Jiwa-jiwa yang tenang itu dikumpulkan dalam sebuah jamaah, kelompok orang-orang beriman, dalam sebuah tempat abadi. Surgaloka. Tempat para pencinta tinggal selamanya.

Cinta di sini tidak dimaksudkan pada sesama manusia. Namun antara manusia dengan pemilik cinta sejati, yaitu Allah SWT. Di sinilah cinta mengalami pemaknaan yang hakiki; ia menghidupkan, memelihara, mengasihi.

Jika cinta manusia pada penciptanya diandaikan lampu, maka sinarnya akan menerangi objek-objek di sekitarnya. Andai cinta manusia pada penciptanya dianalogikan sebagai cermin, maka ia memantulkan sinar yang datang padanya ke segala arah.

Cinta sejati itu lampu dan cermin. Ia memengaruhi segala hal yang berada di sekitarnya, dalam jangkauannya. Manusia yang mencintai Tuhan, sikapnya baik pada manusia lain. Santun dalam bicara, hangat dalam berlaku. Ia menghindarkan diri dari perbuatan yang merusak hubungan kemasyarakatan dan menghancurkan lingkungan.

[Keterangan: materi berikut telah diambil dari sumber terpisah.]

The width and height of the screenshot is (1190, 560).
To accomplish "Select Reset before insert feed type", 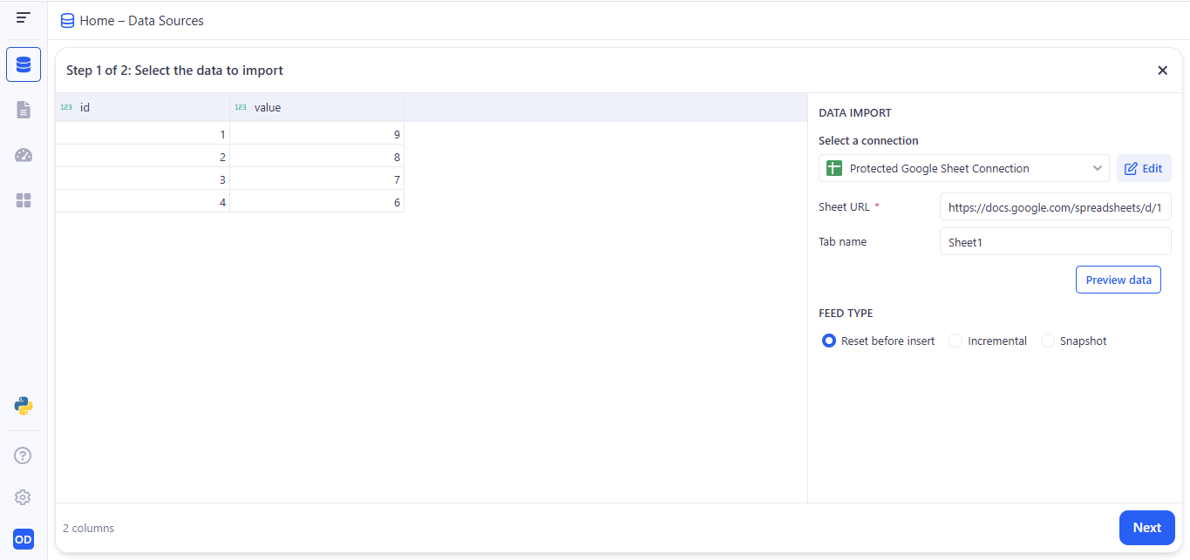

Jika sebuah jamaah, kelompok, organisasi, masyarakat, atau negara, beranggotakan manusia-manusia yang paham akan arti cinta sesungguhnya, maka kesejahteraan dan kedamaian ganjarannya. Semua aktivitas dilakukan sekadar mengharap ridha Allah. Mereka saling menasihati, memberi perhatian, juga sokongan. Perilaku-perilaku tak baik seperti saling curiga, berprasangka buruk, dan menjatuhkan dihindari.

Jabatan sebagai pengurus, pemimpin, atau penguasa dipandang sebagai amanah yang harus dipertanggung jawabkan. Kelalaian pada amanah menjadi preseden buruk antara pelanggar dengan Tuhannya dan pencorengan nama baiknya di hadapan pemberi amanah.

Sehingga pada dasarnya orang-orang yang berkelompok pun adalah individu-individu yang punya urusan masing-masing dengan Tuhannya.

Jika hubungan antara manusia dengan Tuhannya tercermin dalam perilakunya terhadap sesama manusia dan lingkungannya, maka perilaku manusia dengan sesama dan lingkungannya adalah pencerminan hubungan manusia dengan Tuhannya. Orang yang memiliki hubungan baik dengan Tuhannya, maka perilakunya terhadap sesama dan lingkungannya ikut baik. Sebaliknya, orang yang memiliki hubungan buruk dengan Tuhannya, pastilah ia tidak menjaga hubunganya dengan baik antara dirinya dengan sesama dan lingkungannya.

 

Duren Sawit, Jakarta Timur. 29 September 2009.